BEGIN THE DATA

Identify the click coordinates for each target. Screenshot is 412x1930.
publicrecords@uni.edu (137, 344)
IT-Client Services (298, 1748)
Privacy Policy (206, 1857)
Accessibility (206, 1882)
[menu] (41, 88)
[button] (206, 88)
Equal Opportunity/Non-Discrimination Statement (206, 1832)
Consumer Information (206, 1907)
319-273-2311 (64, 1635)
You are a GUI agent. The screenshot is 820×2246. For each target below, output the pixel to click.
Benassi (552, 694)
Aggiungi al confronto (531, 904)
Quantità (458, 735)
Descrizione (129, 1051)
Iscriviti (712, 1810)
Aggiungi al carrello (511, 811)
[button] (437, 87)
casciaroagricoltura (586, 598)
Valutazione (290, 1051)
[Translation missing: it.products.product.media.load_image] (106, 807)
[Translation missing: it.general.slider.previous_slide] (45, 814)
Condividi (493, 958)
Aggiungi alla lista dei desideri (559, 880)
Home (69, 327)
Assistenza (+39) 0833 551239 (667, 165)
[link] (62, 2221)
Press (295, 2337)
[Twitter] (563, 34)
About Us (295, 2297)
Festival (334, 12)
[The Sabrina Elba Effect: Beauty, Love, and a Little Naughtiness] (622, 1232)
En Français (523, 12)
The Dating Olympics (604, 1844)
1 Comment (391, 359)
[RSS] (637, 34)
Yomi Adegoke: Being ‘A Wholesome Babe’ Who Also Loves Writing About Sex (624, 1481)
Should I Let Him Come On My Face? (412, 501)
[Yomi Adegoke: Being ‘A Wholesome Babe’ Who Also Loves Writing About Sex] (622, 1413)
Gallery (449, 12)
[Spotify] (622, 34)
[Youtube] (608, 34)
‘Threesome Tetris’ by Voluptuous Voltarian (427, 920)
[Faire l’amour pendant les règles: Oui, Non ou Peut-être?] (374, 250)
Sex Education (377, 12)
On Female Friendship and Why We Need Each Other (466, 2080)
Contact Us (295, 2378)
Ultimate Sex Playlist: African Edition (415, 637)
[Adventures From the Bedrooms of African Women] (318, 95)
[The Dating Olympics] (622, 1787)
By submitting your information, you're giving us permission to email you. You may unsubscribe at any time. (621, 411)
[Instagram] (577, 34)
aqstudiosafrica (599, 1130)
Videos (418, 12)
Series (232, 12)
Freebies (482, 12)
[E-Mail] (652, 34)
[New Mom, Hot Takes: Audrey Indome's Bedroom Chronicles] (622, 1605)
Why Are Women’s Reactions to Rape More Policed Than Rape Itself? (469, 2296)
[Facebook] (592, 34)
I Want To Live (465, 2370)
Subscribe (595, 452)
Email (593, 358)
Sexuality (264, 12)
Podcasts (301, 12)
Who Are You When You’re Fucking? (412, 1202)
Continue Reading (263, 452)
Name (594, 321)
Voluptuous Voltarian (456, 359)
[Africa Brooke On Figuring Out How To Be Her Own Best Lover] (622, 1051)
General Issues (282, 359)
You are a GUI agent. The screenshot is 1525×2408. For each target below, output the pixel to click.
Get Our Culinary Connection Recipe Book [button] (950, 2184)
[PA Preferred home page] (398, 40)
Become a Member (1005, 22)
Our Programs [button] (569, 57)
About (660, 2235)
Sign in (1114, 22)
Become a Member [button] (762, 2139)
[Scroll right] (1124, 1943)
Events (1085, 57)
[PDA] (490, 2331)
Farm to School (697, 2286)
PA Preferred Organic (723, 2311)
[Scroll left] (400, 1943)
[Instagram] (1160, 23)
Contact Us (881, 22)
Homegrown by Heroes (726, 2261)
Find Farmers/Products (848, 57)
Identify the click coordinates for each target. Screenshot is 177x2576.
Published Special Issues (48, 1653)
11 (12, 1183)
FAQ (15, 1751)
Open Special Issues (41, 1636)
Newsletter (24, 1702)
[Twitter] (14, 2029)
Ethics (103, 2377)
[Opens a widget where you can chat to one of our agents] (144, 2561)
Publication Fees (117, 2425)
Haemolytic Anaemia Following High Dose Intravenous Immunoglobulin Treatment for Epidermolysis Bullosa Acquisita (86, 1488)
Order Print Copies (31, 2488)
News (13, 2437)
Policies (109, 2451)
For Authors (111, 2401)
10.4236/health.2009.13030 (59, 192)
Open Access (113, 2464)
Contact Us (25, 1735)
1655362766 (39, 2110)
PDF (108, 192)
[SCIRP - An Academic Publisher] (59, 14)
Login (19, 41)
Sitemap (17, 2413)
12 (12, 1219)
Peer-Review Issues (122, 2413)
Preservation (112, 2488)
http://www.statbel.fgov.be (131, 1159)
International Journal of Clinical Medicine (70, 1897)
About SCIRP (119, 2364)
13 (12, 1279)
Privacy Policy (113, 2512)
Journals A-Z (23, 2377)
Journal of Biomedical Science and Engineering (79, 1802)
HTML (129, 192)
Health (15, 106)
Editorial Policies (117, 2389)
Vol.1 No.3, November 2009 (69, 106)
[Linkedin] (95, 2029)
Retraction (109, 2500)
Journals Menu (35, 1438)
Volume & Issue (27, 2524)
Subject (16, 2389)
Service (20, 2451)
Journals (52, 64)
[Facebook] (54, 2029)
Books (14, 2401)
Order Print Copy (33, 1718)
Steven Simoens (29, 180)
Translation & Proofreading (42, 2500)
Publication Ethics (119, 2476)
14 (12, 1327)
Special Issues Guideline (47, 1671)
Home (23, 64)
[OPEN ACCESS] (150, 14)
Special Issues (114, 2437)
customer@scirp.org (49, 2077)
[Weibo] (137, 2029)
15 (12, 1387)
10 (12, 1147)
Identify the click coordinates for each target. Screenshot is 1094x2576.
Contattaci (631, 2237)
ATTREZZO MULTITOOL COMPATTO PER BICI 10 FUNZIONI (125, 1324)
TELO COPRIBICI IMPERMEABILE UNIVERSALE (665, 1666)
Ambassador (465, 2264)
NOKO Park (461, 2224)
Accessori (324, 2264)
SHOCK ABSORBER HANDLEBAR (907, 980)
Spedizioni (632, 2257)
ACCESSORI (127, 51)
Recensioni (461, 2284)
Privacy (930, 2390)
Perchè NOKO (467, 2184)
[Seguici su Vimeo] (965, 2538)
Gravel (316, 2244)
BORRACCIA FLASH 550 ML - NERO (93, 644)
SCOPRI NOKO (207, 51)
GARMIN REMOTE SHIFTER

END THE DATA

Your task is to copy each line of the data above that holds "Voluptuous".

‘Threesome Tetris’ by Voluptuous Voltarian (427, 920)
Voluptuous Voltarian (456, 359)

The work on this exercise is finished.